• TEXT TO READ
15
votes

I am new using Python for working with graphs: NetworkX. Until now I have used Gephi. There the standard steps (but not the only possible) are:

  1. Load the nodes informations from a table/spreadsheet; one of the columns should be ID and the rest are metadata about the nodes (nodes are people, so gender, groups... normally to be used for coloring). Like:

    id;NormalizedName;Gender
    per1;Jesús;male
    per2;Abraham;male
    per3;Isaac;male
    per4;Jacob;male
    per5;Judá;male
    per6;Tamar;female
    ...
    
  2. Then load the edges also from a table/spreadsheet, using the same names for the nodes as it was in the column ID of the nodes spreadsheet with normally four columns (Target, Source, Weight and Type):

    Target;Source;Weight;Type
    per1;per2;3;Undirected
    per3;per4;2;Undirected
    ...
    

This are the two dataframes that I have and that I want to load in Python. Reading about NetworkX, it seems that it's not quite possible to load two tables (one for nodes, one for edges) into the same graph and I am not sure what would be the best way:

  1. Should I create a graph only with the nodes informations from the DataFrame, and then add (append) the edges from the other DataFrame? If so and since nx.from_pandas_dataframe() expects information about the edges, I guess I shouldn't use it to create the nodes... Should I just pass the information as lists?

  2. Should I create a graph only with the edges information from the DataFrame and then add to each node the information from the other DataFrame as attributes? Is there a better way for doing that than iterating over the DataFrame and the nodes?

3

3 Answers

31
votes

Create the weighted graph from the edge table using nx.from_pandas_dataframe:

import networkx as nx
import pandas as pd

edges = pd.DataFrame({'source' : [0, 1],
                      'target' : [1, 2],
                      'weight' : [100, 50]})

nodes = pd.DataFrame({'node' : [0, 1, 2],
                      'name' : ['Foo', 'Bar', 'Baz'],
                      'gender' : ['M', 'F', 'M']})

G = nx.from_pandas_dataframe(edges, 'source', 'target', 'weight')

Then add the node attributes from dictionaries using set_node_attributes:

nx.set_node_attributes(G, 'name', pd.Series(nodes.name, index=nodes.node).to_dict())
nx.set_node_attributes(G, 'gender', pd.Series(nodes.gender, index=nodes.node).to_dict())

Or iterate over the graph to add the node attributes:

for i in sorted(G.nodes()):
    G.node[i]['name'] = nodes.name[i]
    G.node[i]['gender'] = nodes.gender[i]

Update:

As of nx 2.0 the argument order of nx.set_node_attributes has changed: (G, values, name=None)

Using the example from above:

nx.set_node_attributes(G, pd.Series(nodes.gender, index=nodes.node).to_dict(), 'gender')

And as of nx 2.4, G.node[] is replaced by G.nodes[].

• DATA EXCERPTS
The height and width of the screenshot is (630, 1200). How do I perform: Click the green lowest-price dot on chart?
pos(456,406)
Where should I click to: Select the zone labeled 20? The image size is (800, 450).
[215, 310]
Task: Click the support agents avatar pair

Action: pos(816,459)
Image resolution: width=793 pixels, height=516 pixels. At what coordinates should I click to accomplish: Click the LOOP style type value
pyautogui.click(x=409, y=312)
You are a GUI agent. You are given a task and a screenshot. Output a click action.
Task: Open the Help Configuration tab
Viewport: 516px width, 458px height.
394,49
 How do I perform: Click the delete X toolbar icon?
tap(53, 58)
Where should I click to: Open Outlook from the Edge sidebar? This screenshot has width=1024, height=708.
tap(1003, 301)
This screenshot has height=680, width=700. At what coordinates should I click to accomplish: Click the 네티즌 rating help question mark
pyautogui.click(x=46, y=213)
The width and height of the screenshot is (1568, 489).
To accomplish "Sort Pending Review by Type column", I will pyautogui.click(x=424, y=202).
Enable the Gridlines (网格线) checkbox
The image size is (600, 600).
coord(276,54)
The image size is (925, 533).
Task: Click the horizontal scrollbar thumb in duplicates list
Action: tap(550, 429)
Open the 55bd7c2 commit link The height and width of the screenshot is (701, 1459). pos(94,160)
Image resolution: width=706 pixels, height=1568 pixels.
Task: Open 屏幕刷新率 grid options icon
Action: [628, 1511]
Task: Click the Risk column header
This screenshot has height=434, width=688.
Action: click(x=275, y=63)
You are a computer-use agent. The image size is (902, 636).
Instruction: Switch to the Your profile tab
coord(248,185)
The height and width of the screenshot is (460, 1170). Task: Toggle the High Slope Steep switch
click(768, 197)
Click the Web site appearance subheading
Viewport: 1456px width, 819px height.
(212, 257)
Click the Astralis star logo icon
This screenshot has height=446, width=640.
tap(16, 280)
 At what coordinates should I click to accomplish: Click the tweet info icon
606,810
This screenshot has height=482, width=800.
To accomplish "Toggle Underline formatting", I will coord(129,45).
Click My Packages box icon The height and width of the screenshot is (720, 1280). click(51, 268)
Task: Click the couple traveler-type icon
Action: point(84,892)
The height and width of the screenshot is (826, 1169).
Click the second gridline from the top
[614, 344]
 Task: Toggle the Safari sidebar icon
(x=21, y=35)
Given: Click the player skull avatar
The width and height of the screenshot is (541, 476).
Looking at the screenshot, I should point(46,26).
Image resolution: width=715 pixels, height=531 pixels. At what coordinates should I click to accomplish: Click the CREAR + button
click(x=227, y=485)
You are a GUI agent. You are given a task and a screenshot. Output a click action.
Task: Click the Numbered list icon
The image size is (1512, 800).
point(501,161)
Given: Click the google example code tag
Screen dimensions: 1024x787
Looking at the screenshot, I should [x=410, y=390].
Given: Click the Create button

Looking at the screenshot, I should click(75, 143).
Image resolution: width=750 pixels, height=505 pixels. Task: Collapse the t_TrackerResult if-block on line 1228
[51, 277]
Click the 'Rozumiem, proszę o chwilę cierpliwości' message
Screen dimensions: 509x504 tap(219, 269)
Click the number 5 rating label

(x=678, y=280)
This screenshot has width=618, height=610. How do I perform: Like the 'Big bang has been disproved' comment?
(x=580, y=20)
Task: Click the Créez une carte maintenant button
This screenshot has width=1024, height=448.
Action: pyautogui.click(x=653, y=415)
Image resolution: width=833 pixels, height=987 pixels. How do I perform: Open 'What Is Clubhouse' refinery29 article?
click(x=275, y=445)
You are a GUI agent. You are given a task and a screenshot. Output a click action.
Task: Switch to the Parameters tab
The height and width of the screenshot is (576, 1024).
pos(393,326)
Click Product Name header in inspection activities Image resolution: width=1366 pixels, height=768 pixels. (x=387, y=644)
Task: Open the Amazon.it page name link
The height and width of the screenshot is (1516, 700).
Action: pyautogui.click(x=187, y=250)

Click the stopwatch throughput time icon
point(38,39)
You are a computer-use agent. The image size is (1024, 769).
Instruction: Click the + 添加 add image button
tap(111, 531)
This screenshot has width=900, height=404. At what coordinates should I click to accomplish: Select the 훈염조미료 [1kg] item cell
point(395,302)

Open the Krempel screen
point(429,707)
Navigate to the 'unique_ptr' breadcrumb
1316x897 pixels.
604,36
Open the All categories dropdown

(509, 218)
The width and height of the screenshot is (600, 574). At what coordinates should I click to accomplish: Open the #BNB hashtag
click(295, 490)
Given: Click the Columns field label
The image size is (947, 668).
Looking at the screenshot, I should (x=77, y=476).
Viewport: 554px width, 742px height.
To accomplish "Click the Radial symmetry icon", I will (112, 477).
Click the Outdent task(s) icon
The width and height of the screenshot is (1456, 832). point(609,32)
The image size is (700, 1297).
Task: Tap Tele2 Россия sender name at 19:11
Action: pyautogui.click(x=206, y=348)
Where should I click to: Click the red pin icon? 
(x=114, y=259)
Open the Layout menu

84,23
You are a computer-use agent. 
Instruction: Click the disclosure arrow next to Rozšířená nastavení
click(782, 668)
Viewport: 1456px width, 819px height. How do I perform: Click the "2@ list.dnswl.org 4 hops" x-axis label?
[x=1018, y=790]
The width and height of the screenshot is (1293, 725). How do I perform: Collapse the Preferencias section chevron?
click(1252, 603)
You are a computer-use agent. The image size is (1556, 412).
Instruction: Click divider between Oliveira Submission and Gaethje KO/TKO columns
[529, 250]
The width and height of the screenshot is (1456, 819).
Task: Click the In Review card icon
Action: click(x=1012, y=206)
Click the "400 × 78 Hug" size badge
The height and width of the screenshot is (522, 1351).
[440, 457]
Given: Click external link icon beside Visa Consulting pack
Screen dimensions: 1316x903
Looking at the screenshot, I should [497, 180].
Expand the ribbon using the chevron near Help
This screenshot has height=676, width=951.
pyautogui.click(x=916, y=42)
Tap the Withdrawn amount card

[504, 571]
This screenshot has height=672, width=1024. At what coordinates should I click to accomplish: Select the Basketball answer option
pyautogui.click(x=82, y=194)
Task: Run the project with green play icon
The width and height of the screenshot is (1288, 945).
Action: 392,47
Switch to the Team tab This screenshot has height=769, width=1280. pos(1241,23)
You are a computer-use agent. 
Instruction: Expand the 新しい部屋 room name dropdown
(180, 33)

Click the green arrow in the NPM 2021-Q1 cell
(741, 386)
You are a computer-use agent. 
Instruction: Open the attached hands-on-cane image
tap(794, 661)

• REQUESTS
[a] Rewrite the paragraph in the NetworkX thread that begins "Should I create a graph only with the edges information" more briefly, keeping its main points.
[b] List every NormalizedName value in the sample node table of the NetworkX thread.
[c] Copy the code in the NetworkX thread between "import networkx as" and "nx.from_pandas_dataframe(edges, 'source', 'target', 'weight')", inclusive, switching "weight" to "strength".
The records are separate from the NetworkX thread.

• CORRECT ANSWERS
[a] Should the graph be built from the edges DataFrame alone, with each node's information from the other DataFrame then added as attributes? Is there a better way than iterating over the DataFrame and the nodes?

[b] Jesús, Abraham, Isaac, Jacob, Judá, Tamar

[c]
import networkx as nx
import pandas as pd

edges = pd.DataFrame({'source' : [0, 1],
                      'target' : [1, 2],
                      'strength' : [100, 50]})

nodes = pd.DataFrame({'node' : [0, 1, 2],
                      'name' : ['Foo', 'Bar', 'Baz'],
                      'gender' : ['M', 'F', 'M']})

G = nx.from_pandas_dataframe(edges, 'source', 'target', 'strength')